The debt to public economic bodies account for 8.6% of total public domestic debt worth EGP 317.6bn, up by EGP 95.3bn, in addition to 7% by the National Investment Bank worth EGP 257bn, up by EGP 4.4bn.

Banks have been the main sector investing in government debt instruments since 2004. The government issues T-bills and T-Bonds through 15 banks named primary dealers, while the banks refloat these instruments for individuals and local and foreign institutions.

This comes at a time when the government and private banks are moving to reduce their investments in government T-bills in November 2018, according to the CBE.

Banks alone hold 56.23% of total outstanding balances of T-bills, making them the largest investor in these instruments.

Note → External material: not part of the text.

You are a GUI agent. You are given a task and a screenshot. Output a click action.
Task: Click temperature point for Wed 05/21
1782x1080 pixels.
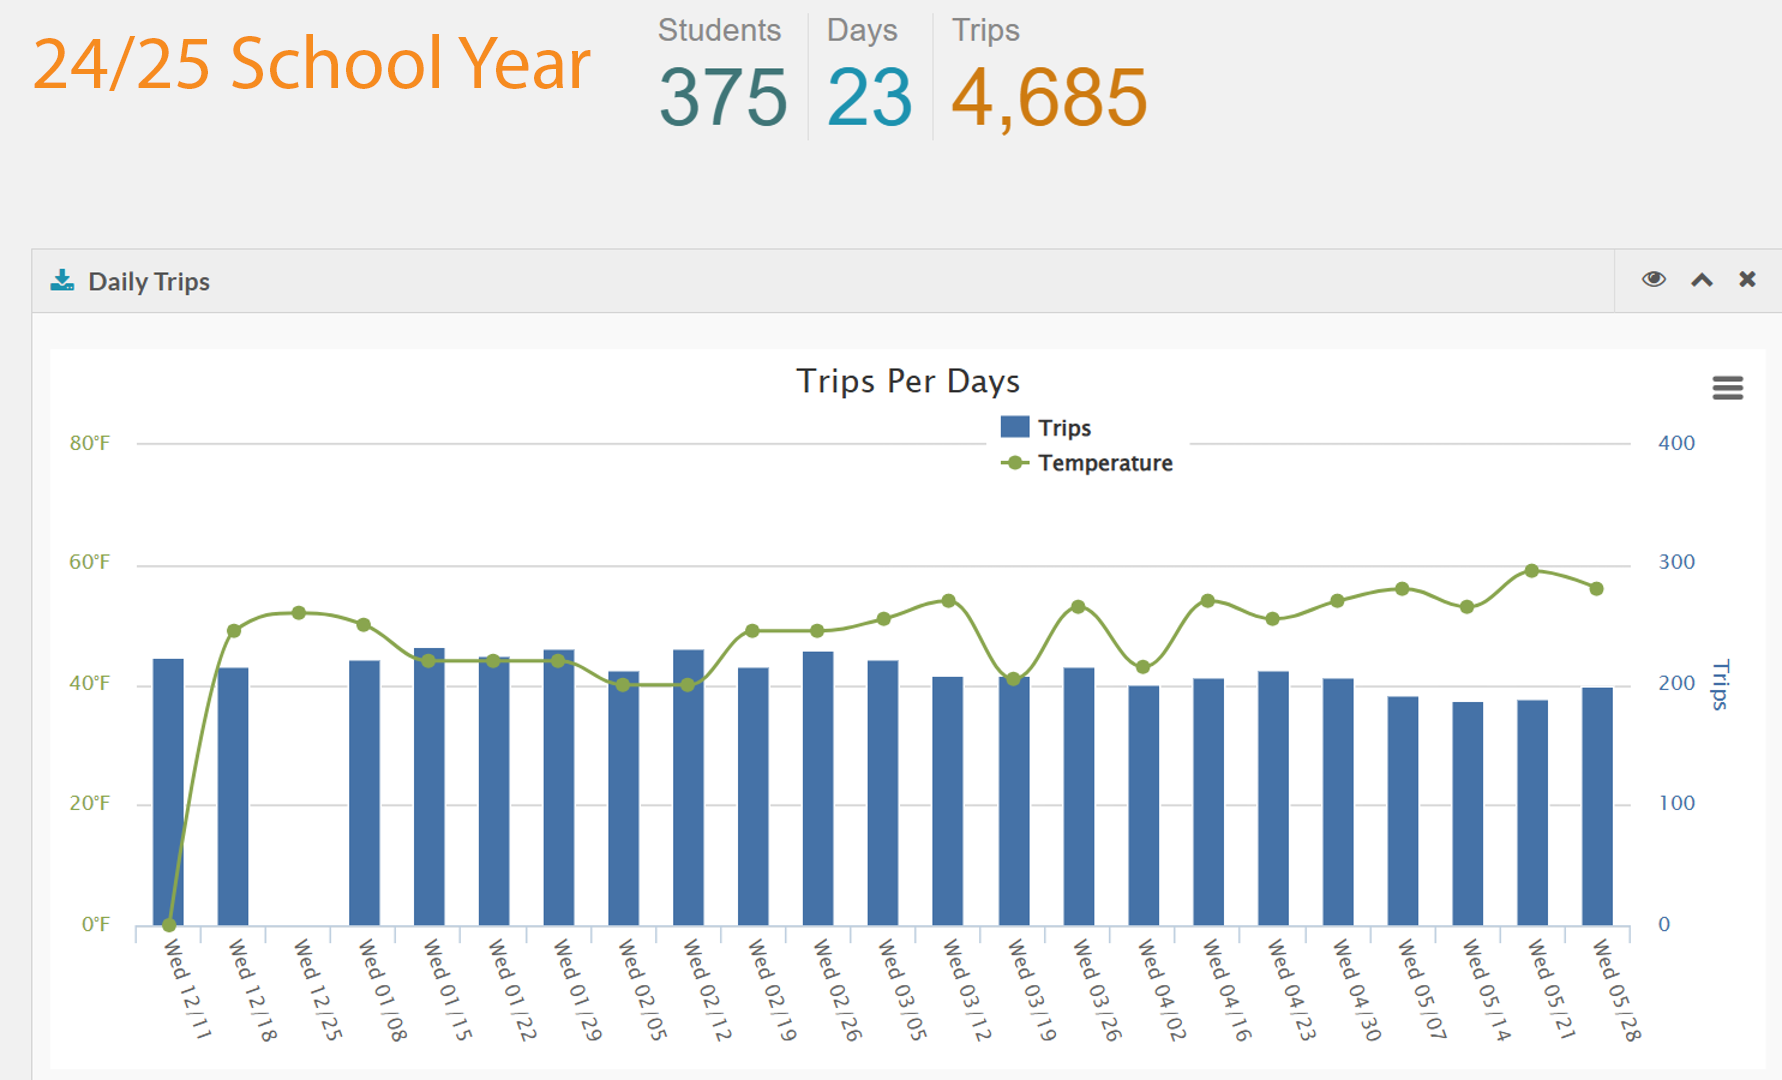(x=1532, y=571)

There were strong expectations of a decline in investment by all sectors investing in government debt instruments, following a decision taken by the ministry of finance in November 2018 to amend the system of tax accounting on investment in those instruments, a decision that raised the resentment of investors in the T-Bonds and T-Bills.

Investment banks and multiple research centres expected banks to reduce their investments in government debt instruments following the adoption of the resolution to decrease their financial burdens and move more towards direct lending to customers.